Enter the Electric car as a grid enhancement device. By using onboard energy storage in EV's (batteries) we can increase energy penetration on the grid as well as utility to consumers and the environment. Through the use of a smart grid peaks and valleys in energy use could be smoothed out and strain reduced on energy production.

Over half of the US states have a renewable portfolio standard (RPS) which requires them to meet a certain level of renewable energy production by a set date. 75% of the renewable energy created last year in the US came from wind. Using the Tesla Roadster or Chevy Volt as a tangible example, the electricity cost for one year to run one of these EV's on average would be $300-$400 verses gasoline (which fluctuates) costing from $1000-$2000 per year. This according to DTE Energy.

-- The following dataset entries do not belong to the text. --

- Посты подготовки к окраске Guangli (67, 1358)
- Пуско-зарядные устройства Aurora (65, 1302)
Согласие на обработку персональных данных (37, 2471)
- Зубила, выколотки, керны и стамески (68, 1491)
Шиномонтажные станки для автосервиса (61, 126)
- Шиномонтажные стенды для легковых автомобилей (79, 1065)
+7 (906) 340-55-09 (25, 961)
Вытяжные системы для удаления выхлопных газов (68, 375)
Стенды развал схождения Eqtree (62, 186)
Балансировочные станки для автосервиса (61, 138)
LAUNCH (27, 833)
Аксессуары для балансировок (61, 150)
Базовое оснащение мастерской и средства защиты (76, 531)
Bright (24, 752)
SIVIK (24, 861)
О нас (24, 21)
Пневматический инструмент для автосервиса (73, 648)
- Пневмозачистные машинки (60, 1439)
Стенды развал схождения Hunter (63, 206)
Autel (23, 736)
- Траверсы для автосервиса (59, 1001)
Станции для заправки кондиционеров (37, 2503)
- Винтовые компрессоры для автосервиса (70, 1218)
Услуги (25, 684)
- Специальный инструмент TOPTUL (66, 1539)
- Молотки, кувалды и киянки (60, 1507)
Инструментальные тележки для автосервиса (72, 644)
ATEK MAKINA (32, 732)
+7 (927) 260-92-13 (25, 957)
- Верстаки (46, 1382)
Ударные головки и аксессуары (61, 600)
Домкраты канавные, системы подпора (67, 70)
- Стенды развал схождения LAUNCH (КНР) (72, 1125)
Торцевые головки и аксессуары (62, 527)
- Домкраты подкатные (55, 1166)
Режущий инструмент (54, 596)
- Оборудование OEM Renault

Going back to peaks and valleys in electricity use, the peak occurs around 6pm with a trough at 6am. In order to meet the electricity needs throughout the day in the US different types of energy are used ranging from natural gas, coal, then nuclear and finally hydro (in order of highest percentage used). These energy sources (which are primary today) may soon become backup sources along with grid aware cars storing electrons. This is very important because wind is variable throughout the day and may not be at it's maximum output at peek demand times ie. 6pm. To illustrate this point, currently in Michigan plugin hybrid cars (PHEV modified Toyota Prius's) are drawing 10% of the electricity output at peak hours when people get home from work. This could easily be offset to have cars charge later in the night when consumption hits a trough.

DTE is addressing these needs and opportunities by investing in utility uses for energy sources including bulk storage, spinning reserves, frequency regulation, and deferred distribution upgrades. The requirements go from high capacity need to longer availability need. DTE Energy is also doing a vehicle utility interface application and investing in small third-party startups.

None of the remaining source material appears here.